### PASSAGE TO READ:
By June 2009, 73 percent of responding States reported meeting or exceeding the requirement under the Deficit Reduction Act of 2005 (DRA) to collect rebates for certain physician-administered drugs.

In general, drug manufacturers are required to pay rebates to States for drugs covered under their Medicaid programs. However, a prior OIG report found that only 17 States collected rebates from manufacturers for physician-administered drugs in 2001. At that time, many States did not have a system to determine the manufacturer responsible for paying the rebate for these types of products and therefore did not collect the rebates owed. Based in part on this work, the DRA specifically required that States collect rebates on all claims for certain physician-administered drugs for matching Federal funds to be available. The DRA also mandated that claims for physician-administered drugs include national drug codes (NDC, a type of drug code that identifies a drug's manufacturer), thereby enabling States to invoice manufacturers responsible for paying rebates.

We found that as of June 30, 2009, 36 of 49 responding States reported collecting rebates on all single-source physician-administered drugs and the 20 multiple-source physician-administered drugs with the highest dollar volume, as required by the DRA. Additionally, 42 of 49 responding States (86 percent) reported meeting the DRA's requirement to collect NDCs on claims for physician-administered drugs. However, because of incomplete and potentially inaccurate data provided by States, we were unable to calculate the total rebate dollars all States collected and therefore could not determine the financial impact rebate collections had on reducing prescription drug expenditures.

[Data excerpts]

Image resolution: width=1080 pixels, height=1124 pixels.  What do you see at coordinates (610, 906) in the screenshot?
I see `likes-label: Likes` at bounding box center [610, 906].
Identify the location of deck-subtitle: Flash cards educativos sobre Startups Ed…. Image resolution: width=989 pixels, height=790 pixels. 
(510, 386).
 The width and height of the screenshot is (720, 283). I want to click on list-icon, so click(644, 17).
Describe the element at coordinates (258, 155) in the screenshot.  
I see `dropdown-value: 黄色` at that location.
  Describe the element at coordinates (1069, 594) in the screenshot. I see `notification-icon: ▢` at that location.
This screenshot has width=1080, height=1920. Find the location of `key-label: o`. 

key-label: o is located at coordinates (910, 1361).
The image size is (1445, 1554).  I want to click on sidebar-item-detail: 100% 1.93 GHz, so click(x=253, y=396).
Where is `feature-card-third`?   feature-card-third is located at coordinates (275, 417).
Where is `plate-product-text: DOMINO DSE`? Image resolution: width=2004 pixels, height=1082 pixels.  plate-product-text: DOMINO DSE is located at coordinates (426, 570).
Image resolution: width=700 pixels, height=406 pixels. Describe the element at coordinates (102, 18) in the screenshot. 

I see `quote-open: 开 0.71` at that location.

### THE TASK:
Write the next part of the report on Medicaid rebates for physician-administered drugs, picking up after its final sentence. The items come from a separate source and are unrelated to the report on Medicaid drug rebates.

### TASK RESULT:
Twenty-nine States reported difficulties with manufacturer nonpayment of all the requested rebates for physician-administered drugs, which the States attributed mainly to inaccuracies in NDC information entered on claims by providers. Eighteen States reported that Medicare crossover claims for these drugs do not typically include NDCs, thereby preventing the State from collecting rebates on these claims. Furthermore, 31 States had not implemented certain steps necessary for collecting rebates on all eligible physician-administered drugs purchased by 340B entities, such as implementing an edit to identify such claims and/or the requirement to include NDCs on these claims.

We recommend that CMS (1) take action against States that do not meet the DRA's requirements to collect rebates on physician-administered drugs, (2) ensure that all States are accurately identifying and collecting rebates owed by manufacturers for these drugs, (3) work with States to develop guidance for implementing edits that increase the efficiency of physician-administered drug claim reviews, (4) work with States to administer guidance to providers and Medicare contractors about the physician-administered drug rebate requirements, and (5) ensure that the crosswalk (a CMS data file that links drug codes to NDCs) is complete, accurate, and identifies rebateable physician-administered drugs. CMS concurred with our first three recommendations, but did not concur with the remaining two recommendations.